Published March 1, 2025

What are HTML entities?

HTML entities are special sequences of characters that represent symbols which cannot be typed directly into HTML source code, or which would be interpreted as HTML markup. They start with an ampersand (&) and end with a semicolon (;).

Why do they exist?

Certain characters are reserved in HTML. The less-than sign (<) starts a tag, the ampersand begins an entity reference, and the greater-than sign closes a tag.
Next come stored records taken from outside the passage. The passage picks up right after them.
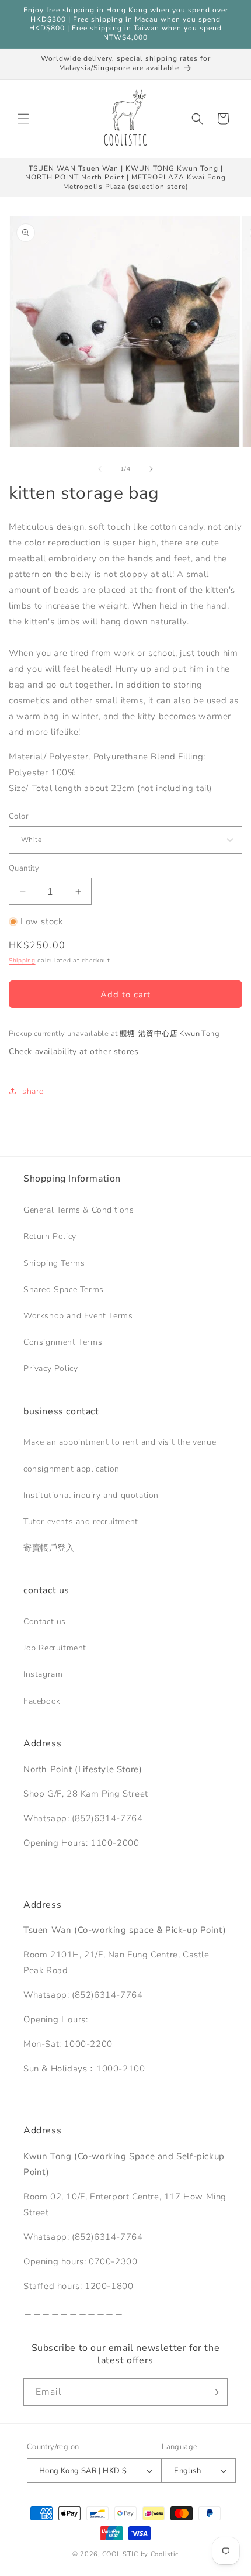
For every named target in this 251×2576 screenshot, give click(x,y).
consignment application (71, 1469)
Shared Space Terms (63, 1289)
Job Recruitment (54, 1647)
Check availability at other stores (73, 1051)
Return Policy (49, 1236)
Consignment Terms (62, 1342)
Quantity (24, 868)
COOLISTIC (120, 2554)
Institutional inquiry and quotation (91, 1495)
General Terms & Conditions (78, 1210)
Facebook (42, 1701)
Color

If you want to display these characters as text rather than HTML markup, you need entities.

Entities also let you insert characters that don't exist on your keyboard — like the copyright symbol (©), em dashes (—), or mathematical operators (±).

Named vs. numeric entities

There are two ways to write an entity:

  • Named entities use a human-readable name: &copy; renders as ©
  • Numeric entities use a Unicode code point: &#169; (decimal) or &#xA9; (hexadecimal) also render as ©

Named entities are easier to read, but not every Unicode character has a named entity. Numeric entities work for any Unicode code point.

Most commonly used entities

CharacterEntityDescription
&&amp;Ampersand
<&lt;Less than
>&gt;Greater than
"&quot;Double quote
'&apos;Apostrophe
 &nbsp;Non-breaking space
©&copy;Copyright
&mdash;Em dash

When to use entities

In modern UTF-8 encoded documents, you only need entities for the five reserved characters (&, <, >, ", '). However, entities remain useful for readability and for inserting characters that are hard to distinguish visually (like non-breaking spaces).